Life in The Wire was cheap, and any character that canonically survived through the series finale with their liberty intact could consider themselves lucky; though, alternatively, the characters who met violent ends might savor the honor of belonging in a montage of all-time great character deaths. Survival in The Wire isn’t an achievement so much as a fluke, generally speaking. That said, Wee-Bey Brice and Stringer Bell meet very different ends in The Wire, and their respective fates are certainly earned. Wee-Bey is unflinchingly loyal to the Barksdale crew, ultimately eating a dozen or so murder charges, including a few for killings committed by others in the Barksdale organization, and serving life without parole in order to spare his coconspirators. He’s a knucklehead, but as enforcers go, he’s savvy and sensible enough, and he’s a relatively admirable figure in a series where the true villains are generally distinguished by arrogance and self-absorption. By the end of the series, Wee-Bey has settled into prison life with a certain serenity about him, as he relinquishes his son, Namond, to the retired detective Bunny Colvin, affording Namond a rare bright future among the otherwise ill-fated children of The Wire.

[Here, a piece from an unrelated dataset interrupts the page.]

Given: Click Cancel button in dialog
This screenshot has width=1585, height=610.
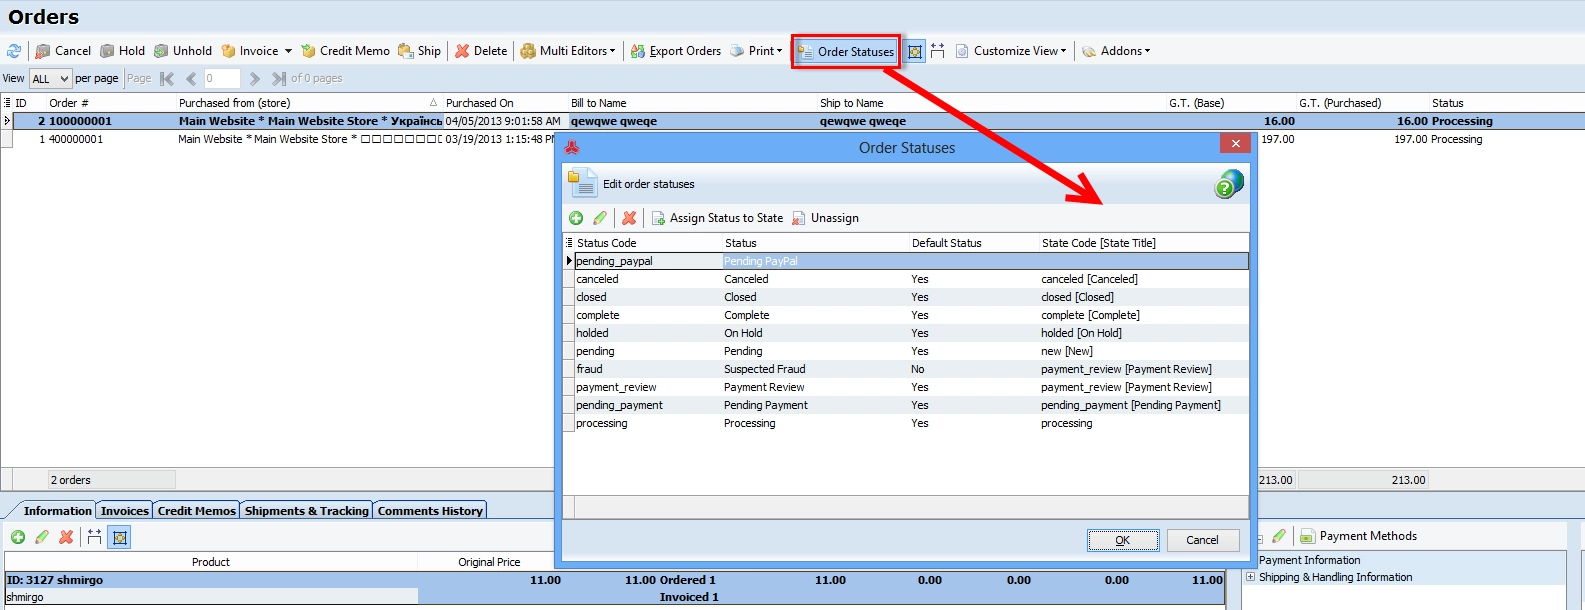Looking at the screenshot, I should (1203, 540).
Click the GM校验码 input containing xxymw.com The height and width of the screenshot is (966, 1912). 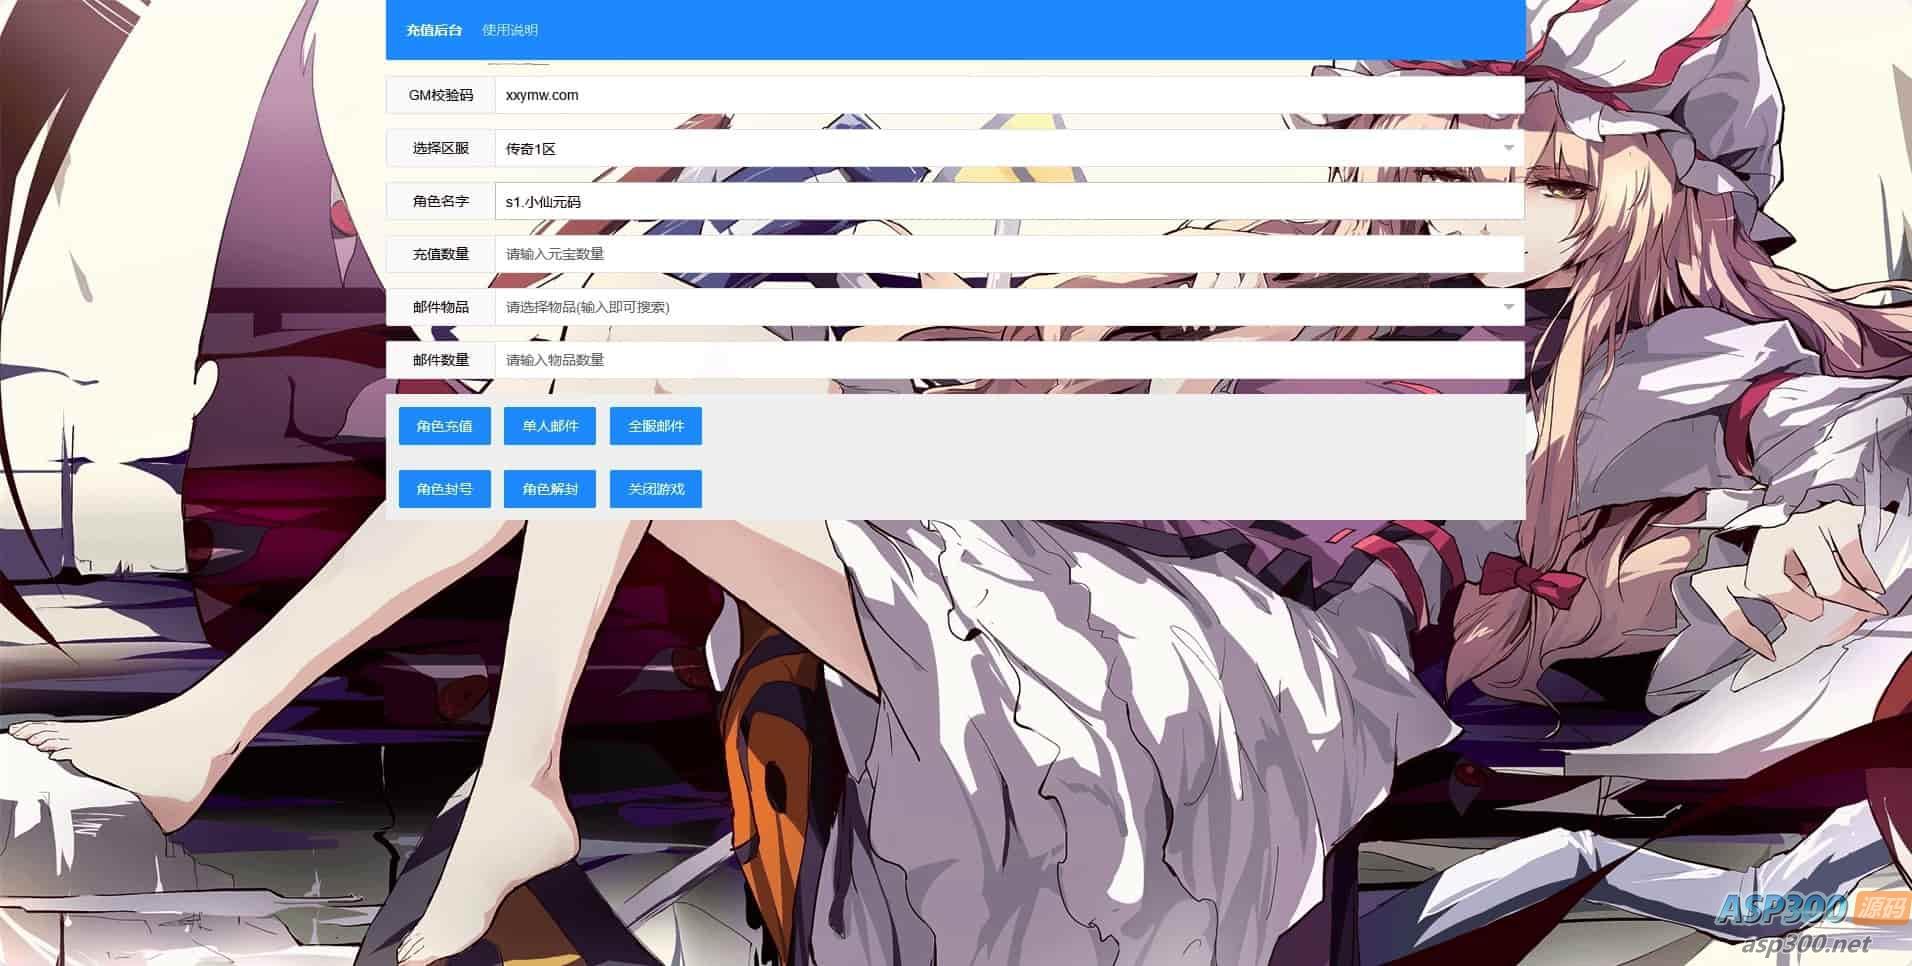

Stringer Bell, on the other hand, is a fool so treacherous that I regard him as the no-brainer pick to win Traitors Week. He has arrogance in spades, though he’s somewhat more methodical and deliberative than the true egomaniacs of The Wire; Stringer masks his own arrogance with earnest stabs at professionalization and sophistication. He’s a supposedly enlightened figure who’s somehow too good for the game he’s playing but then also too blinkered to see the limits—and the goofiness—of his efforts to give the drug game a business school–brochure gloss. Stringer Bell cultivates his distinct capacity for betrayal to compensate for his naivety in every other respect. In this sense, Stringer Bell is more similar to Prop Joe’s punk-ass nephew Cheese than he’d ever want to admit. He betrays the Barksdale organization so thoroughly, going so far as to have Avon’s nephew D’Angelo killed in the supposed best interests of the crew, that he single-handedly drives its demise. But then he’s ultimately, beautifully betrayed by Avon, who gives Stringer up to the hitman tag team of Brother Mouzone and Omar in the defining moment of Season 3.
Wee-Bey Brice is neither a mastermind nor an innovator; he takes a dim view of Stringer’s efforts to reinvent the game they’re all playing and Stringer’s disregard for its codes. He’s one of the more humble and pragmatic players in The Wire. He knows his place and plays his part. He does what must be done to contain the blowback from the shooting of Detective Kima Greggs, sequestering himself in Philly and eventually killing Little Man under orders from Stringer.
It’s a world where no degree of savviness will totally save you from being blindsided by fate. We’ve all been Wee-Bey, at some point—wrong-footed, dumbstruck, and wearing an expression as beyond our control as our present predicament. And none of us wear the expression as well as Hassan Johnson in 720p.